日本側は真に歴史を鑑とし、平和発展の道を歩むことを堅持できるのか。アジアの隣国と国際社会は強く注視し続けている、としている。

中国の空母が西太平洋に進出したタイミングでの日本の防衛費の話題は、読売にとっては援護射撃、人民網にとっては失笑したくなる反応だ。GDPから見れば、もう日本が中国を追う立場に入れ替わっているのだから、読売の政府援護射撃も、中国の理解に苦しむ牽制を意味をなしていない。一番笑っているのは、しっかり予算の取れた防衛省と人民解放軍というだけのことだろう。

毎日新聞・社説
まとめサイト ビジネスといえるのか

IT大手ディー・エヌ・エー(DeNA)が運営する医療情報サイトが根拠の不明確な記事を載せ、公開中止に追い込まれた。記事の正確さをないがしろにして、広告料稼ぎに走るようではビジネスといえない。テーマごとに情報を集めるサイトは、「まとめサイト」と呼ばれる。近年、急成長したインターネット上のメディアである。だが、他社にも同じような問題が見つかり、非公開の動きが広がっている。公開中止のきっかけになったこのサイトは、DeNAが運営する医療系サイト「WELQ(ウェルク)」だ。2015年10月に開設された。外部筆者らに記事を募り、まとめ情報を無料で提供する。そして閲覧率をあげることで広告収入を増やす仕組みだった。月間の利用者は延べ約2000万人にのぼったという。引用は本来出典を明記し、正当な範囲で行わなければならない。いずれも安易な運営であり、大がかりな著作権侵害になる可能性がある。ネットには、参加者全員が情報を共有し、見知らぬ者同士を結びつける力がある。一方で情報は玉石混交だ。広く情報を扱うネットメディア全体の自覚を求めるとともに、利用する側が情報の質を見極められる教育を進めなければならない、としている。

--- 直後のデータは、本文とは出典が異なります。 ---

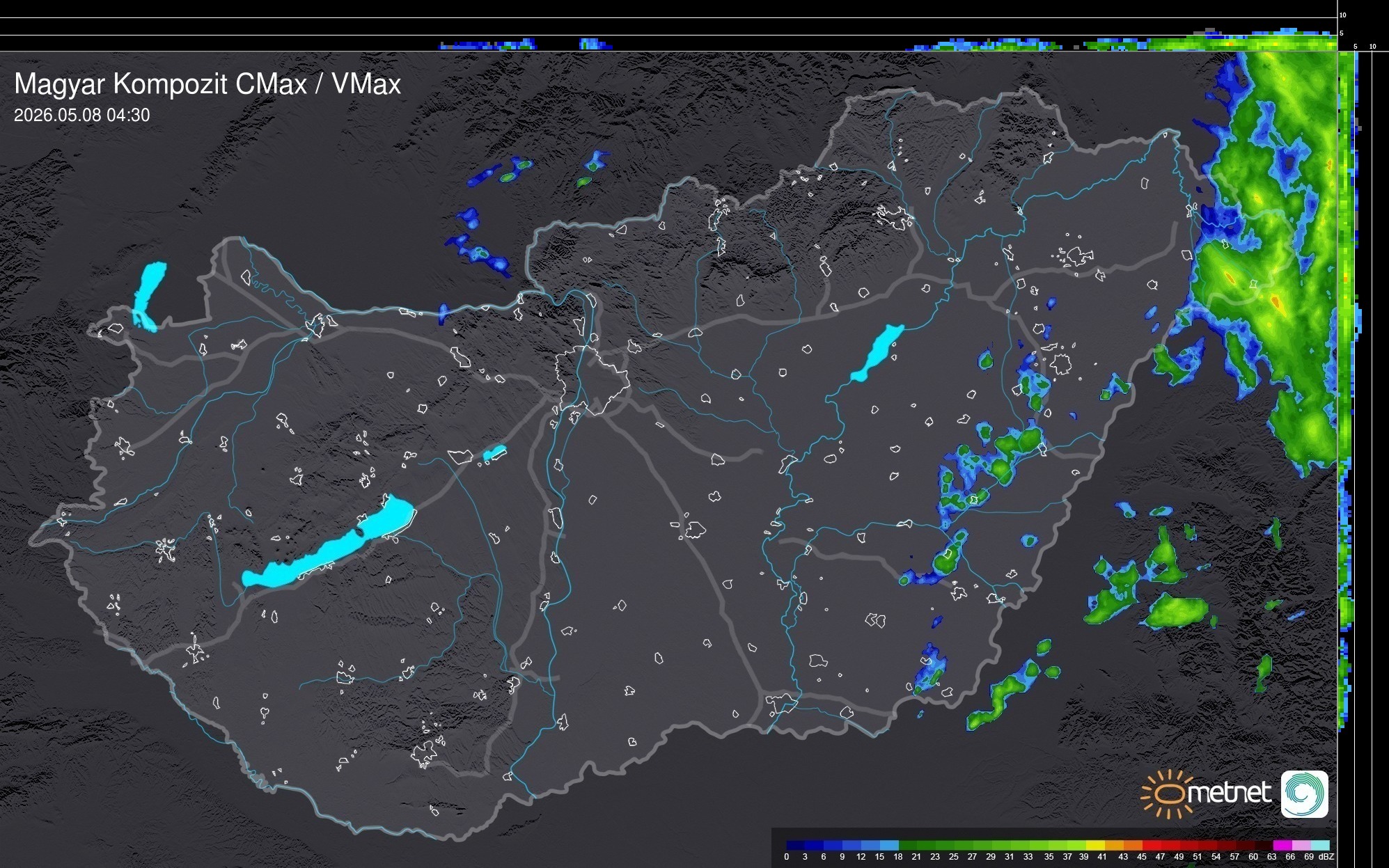Click the small cyan Lake Velence

[494, 453]
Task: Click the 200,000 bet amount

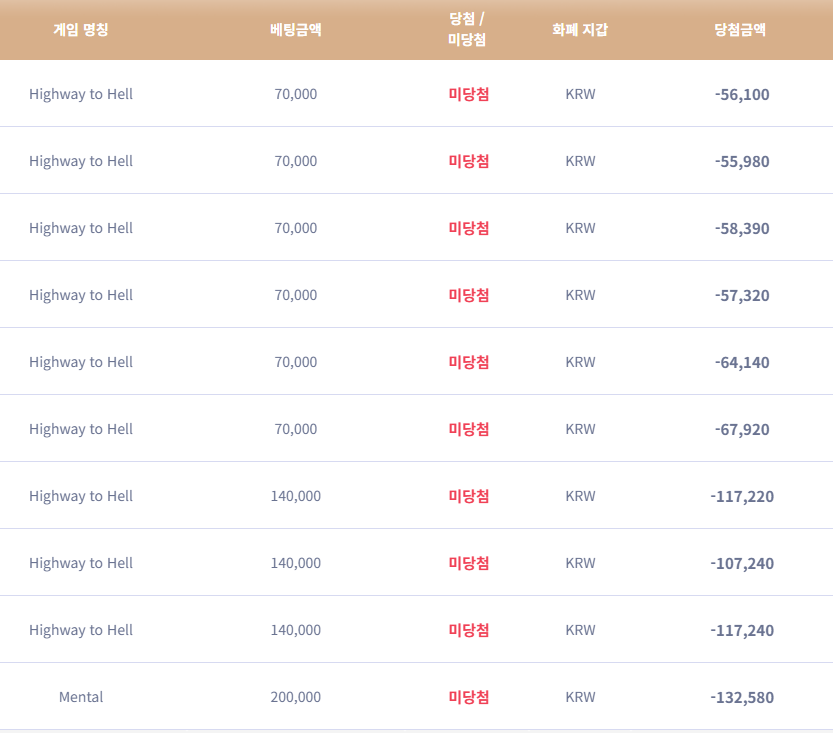Action: coord(296,697)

いつの話?よほど忙しかったのか、連休を楽しんでしまったのか…新聞時間というより、毎日時間とも言える時代遅れの社説だ。この話題を日経が社説に書いたのは12.8。その1週間後の12.14の朝日のスピードにさえ失望感を持ったが、そこからさらに10日を過ぎて、平然と当時のままのレベルの主張を繰り広げる毎日。絶望のレベルだ。

日本経済新聞・社説
成長底上げへ長期志向の改革を怠るな

2016年は世界の経済政策の潮流が転機を迎えた1年だった。第一に中央銀行の大胆な金融緩和に対する限界論が台頭した。08年の金融危機後、日米欧の中銀は前例のない金融緩和で経済と物価の低迷を打開しようと腐心した。金利はゼロの下限を超えてマイナス圏に突入し、その副作用が金融や経済の活動に影響を及ぼした。第二の変化として、先進国に共通する低成長や低インフレを打開するため、財政政策や構造改革をさらに活用する意識が定着した。経済協力開発機構(OECD)は今秋の経済見通しで「低成長のワナから逃れるために財政のテコを使おう」と提言した。日本を筆頭に先進各国が直面する高齢化は、潜在成長率の低下や社会保障財政の圧迫につながりかねない。構造改革も避けて通れない道だ。日本に必要なのは中長期の視野で成長を底上げし、経済や社会を安定させる改革の断行だ。労働生産性を高める働き方改革や外国人材の活用、将来不安を和らげる社会保障の骨太な改革など、山積する宿題をさぼってはいけない、としている。

日経の社説が意識しているかは判らないが、Great Rotation(大転換)と、マーケットは見ている。シンプルに言えば、金利のない世界と、ある世界。緩和を理由にしてきた債券の無条件の価値上昇は終わる、ロジカルに考えるなら、その受け皿になるのは株だが、金融緩和のせいで、株は高値圏にある。これを勇気を持って買うのか?量的緩和バブルの崩壊を経てから急上昇するのか?神のみぞ知る世界だ。黒田氏は首を洗う時期が来た。金利が上がりはじめた時、どうやって長期金利をゼロに固定するのだろう?誰も欲しがらずに増えていく日本国債をどうするつもりだろう?金利が上がりはじめた時…日銀は国債の金利を払えるのだろうか?すべての辻褄が合わなくなってくる。こんなに早く汗をかく日が来るとは…黒田氏がマイナス金利と言い出したのは2016年、今年だ。バズーカと呼ばれた時よりも黒田氏の政策寿命は賞味期限が短くなっている。無能と呼ばれる日は近い。